Facts for the Hepatitis B Carrier
Most Hepatitis B carriers do not feel or look sick and will never suffer from any health problems associated with Hepatitis B. However, some carriers have an increased risk of becoming sick with liver disease. Carriers need to have the regular care of a doctor.
People who are not exposed to your or body fluids are not at risk for catching Hepatitis B from you. Therefore, you do not need to mention your infection to your employers, co workers or people you are in casual contact with. It is okay to share meals with family and friends.
WHAT YOU CAN DO TO TAKE CARE OF YOURSELF:
† Avoid alcohol because it can damage your liver.

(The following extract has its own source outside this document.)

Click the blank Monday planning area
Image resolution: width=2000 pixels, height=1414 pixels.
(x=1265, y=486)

† Tell your doctor that you are a Hepatitis B carrier. Discuss with your doctor any recommended treatment or tests and the need to avoid certain medications.
† If you inject (shoot) drugs, you could catch a more severe form of hepatitis. Get help from a drug treatment centre to get off drugs.

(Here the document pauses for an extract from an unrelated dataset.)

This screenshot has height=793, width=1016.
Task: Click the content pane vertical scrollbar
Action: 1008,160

WHAT YOU CAN DO TO PROTECT OTHERS:
Remember, carriers may feel healthy but can still spread the Hepatitis B infection to other people.
People who may be exposed to your blood or certain body fluids are at risk of becoming infected with Hepatitis B. To protect others you should:
† Make sure your sexual partner(s) and all household members see a doctor for testing and immunisation (protective shots) against Hepatitis B.
† Tell your sex partner that you have Hepatitis B and use a latex condom every time you have sex until that person can be tested and immunised against Hepatitis B.
† If you are pregnant, it is important to tell your doctor that you are a carrier so that your new baby is started on Hepatitis B immunisations immediately at birth. It is okay to breastfeed if your baby has started the Hepatitis B immunisations.
† Never share syringes and needles.
† Never donate blood, plasma, body organs, tissue or sperm.
† As with many types of infections, good hygiene offers the best protection to others.
† Never share cigarettes, toothbrushes, razors, scissors, nail files or clippers, needles (for ear piercing or shooting drugs), or anything that may have come in contact with your blood.
† Cover all cuts, blisters, and open sores with a bandage.
† Wash hands well after touching your blood.
† Clean up blood spills. Then re-clean the area with a diluted household bleach solution (one part bleach mixed with 9 parts of water).